# [What is needed]
Return the entries in full, exactly as they were written.

⟨

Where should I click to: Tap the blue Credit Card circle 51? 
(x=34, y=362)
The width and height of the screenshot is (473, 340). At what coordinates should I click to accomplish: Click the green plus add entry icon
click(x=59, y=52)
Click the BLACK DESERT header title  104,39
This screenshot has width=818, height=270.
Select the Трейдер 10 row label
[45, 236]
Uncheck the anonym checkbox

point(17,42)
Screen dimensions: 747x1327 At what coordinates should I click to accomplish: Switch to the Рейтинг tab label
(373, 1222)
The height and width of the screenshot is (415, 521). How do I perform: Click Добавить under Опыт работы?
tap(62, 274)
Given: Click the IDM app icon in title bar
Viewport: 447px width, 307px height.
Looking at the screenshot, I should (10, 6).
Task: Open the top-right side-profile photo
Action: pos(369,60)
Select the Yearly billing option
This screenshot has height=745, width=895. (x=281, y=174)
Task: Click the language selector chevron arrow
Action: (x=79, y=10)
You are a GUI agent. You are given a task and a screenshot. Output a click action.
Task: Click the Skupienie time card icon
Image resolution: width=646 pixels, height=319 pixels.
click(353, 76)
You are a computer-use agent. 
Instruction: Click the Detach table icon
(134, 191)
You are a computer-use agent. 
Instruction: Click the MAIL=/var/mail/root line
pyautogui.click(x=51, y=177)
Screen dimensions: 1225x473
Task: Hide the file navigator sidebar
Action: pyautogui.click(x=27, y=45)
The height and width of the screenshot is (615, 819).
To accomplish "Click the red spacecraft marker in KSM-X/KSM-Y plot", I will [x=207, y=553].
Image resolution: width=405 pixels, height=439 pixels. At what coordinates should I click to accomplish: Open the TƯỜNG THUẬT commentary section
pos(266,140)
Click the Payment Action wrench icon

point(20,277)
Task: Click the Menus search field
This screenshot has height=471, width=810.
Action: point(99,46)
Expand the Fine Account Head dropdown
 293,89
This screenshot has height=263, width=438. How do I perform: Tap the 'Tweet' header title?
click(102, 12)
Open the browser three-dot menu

⟩

# [Answer to this exercise]
Where should I click to: Tap the blue Credit Card circle 51? 
(x=34, y=362)
The width and height of the screenshot is (473, 340). At what coordinates should I click to accomplish: Click the green plus add entry icon
click(x=59, y=52)
Click the BLACK DESERT header title  104,39
This screenshot has width=818, height=270.
Select the Трейдер 10 row label
[45, 236]
Uncheck the anonym checkbox

point(17,42)
Screen dimensions: 747x1327 At what coordinates should I click to accomplish: Switch to the Рейтинг tab label
(373, 1222)
The height and width of the screenshot is (415, 521). How do I perform: Click Добавить under Опыт работы?
tap(62, 274)
Given: Click the IDM app icon in title bar
Viewport: 447px width, 307px height.
Looking at the screenshot, I should (10, 6).
Task: Open the top-right side-profile photo
Action: pos(369,60)
Select the Yearly billing option
This screenshot has height=745, width=895. (x=281, y=174)
Task: Click the language selector chevron arrow
Action: (x=79, y=10)
You are a GUI agent. You are given a task and a screenshot. Output a click action.
Task: Click the Skupienie time card icon
Image resolution: width=646 pixels, height=319 pixels.
click(353, 76)
You are a computer-use agent. 
Instruction: Click the Detach table icon
(134, 191)
You are a computer-use agent. 
Instruction: Click the MAIL=/var/mail/root line
pyautogui.click(x=51, y=177)
Screen dimensions: 1225x473
Task: Hide the file navigator sidebar
Action: pyautogui.click(x=27, y=45)
The height and width of the screenshot is (615, 819).
To accomplish "Click the red spacecraft marker in KSM-X/KSM-Y plot", I will [x=207, y=553].
Image resolution: width=405 pixels, height=439 pixels. At what coordinates should I click to accomplish: Open the TƯỜNG THUẬT commentary section
pos(266,140)
Click the Payment Action wrench icon

point(20,277)
Task: Click the Menus search field
This screenshot has height=471, width=810.
Action: point(99,46)
Expand the Fine Account Head dropdown
 293,89
This screenshot has height=263, width=438. How do I perform: Tap the 'Tweet' header title?
click(102, 12)
Open the browser three-dot menu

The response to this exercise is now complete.